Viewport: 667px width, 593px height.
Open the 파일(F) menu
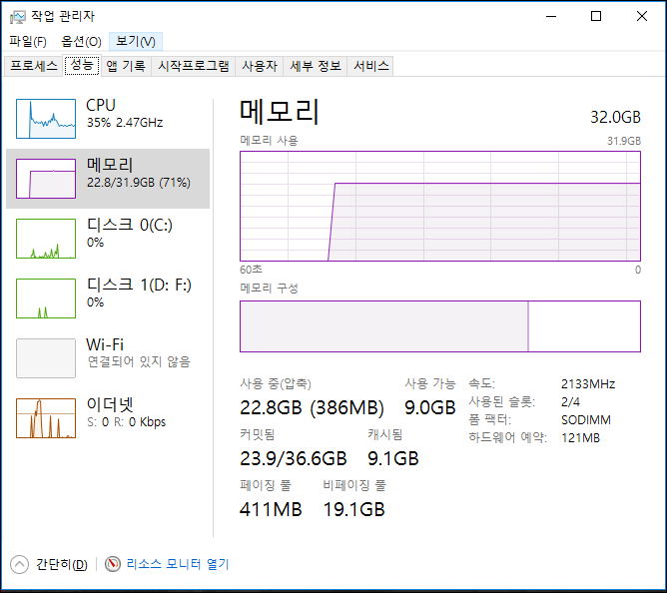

---

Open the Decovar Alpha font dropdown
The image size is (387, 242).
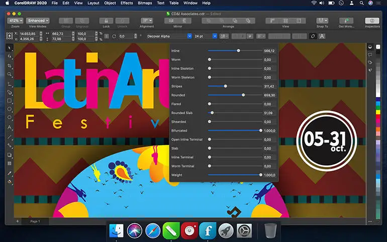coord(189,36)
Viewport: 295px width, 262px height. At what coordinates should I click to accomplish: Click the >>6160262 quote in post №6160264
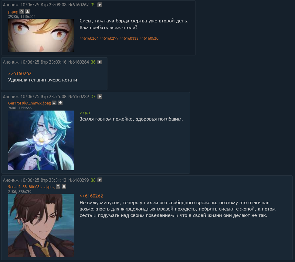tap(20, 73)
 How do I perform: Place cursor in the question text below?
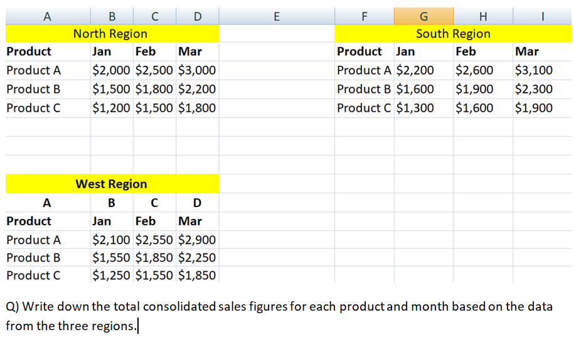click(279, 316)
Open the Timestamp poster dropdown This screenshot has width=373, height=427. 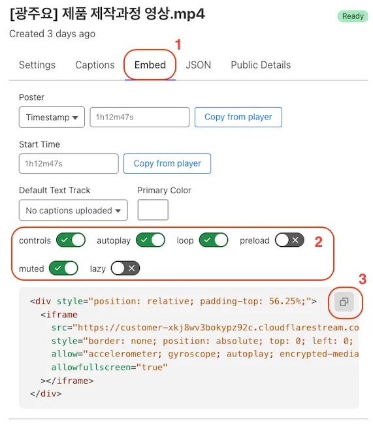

▶ _Task to carry out_
Scan the entries above for the line containing "Viewport: 667px width, 593px height.", and copy it and all lines after it exactly, down to and including the line containing "Open the 파일(F) menu".

▶ _Reply to the exercise_
Viewport: 667px width, 593px height.
Open the 파일(F) menu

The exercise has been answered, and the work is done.